— HOW TO COMPLETE THIS TASK —
What follows is a listing. Write it all out exactly.
### DATA LISTING
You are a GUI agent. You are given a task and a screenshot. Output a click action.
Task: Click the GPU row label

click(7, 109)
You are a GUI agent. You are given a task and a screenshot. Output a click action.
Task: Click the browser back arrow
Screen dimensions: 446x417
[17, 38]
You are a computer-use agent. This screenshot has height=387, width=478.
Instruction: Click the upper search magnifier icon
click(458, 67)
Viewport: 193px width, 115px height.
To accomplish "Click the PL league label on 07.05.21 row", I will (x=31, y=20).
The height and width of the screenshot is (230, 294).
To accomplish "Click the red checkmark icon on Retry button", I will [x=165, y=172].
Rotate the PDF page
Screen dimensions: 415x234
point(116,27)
######
— SOLUTION FOR THIS EXERCISE —
You are a GUI agent. You are given a task and a screenshot. Output a click action.
Task: Click the GPU row label

click(7, 109)
You are a GUI agent. You are given a task and a screenshot. Output a click action.
Task: Click the browser back arrow
Screen dimensions: 446x417
[17, 38]
You are a computer-use agent. This screenshot has height=387, width=478.
Instruction: Click the upper search magnifier icon
click(458, 67)
Viewport: 193px width, 115px height.
To accomplish "Click the PL league label on 07.05.21 row", I will (x=31, y=20).
The height and width of the screenshot is (230, 294).
To accomplish "Click the red checkmark icon on Retry button", I will [x=165, y=172].
Rotate the PDF page
Screen dimensions: 415x234
point(116,27)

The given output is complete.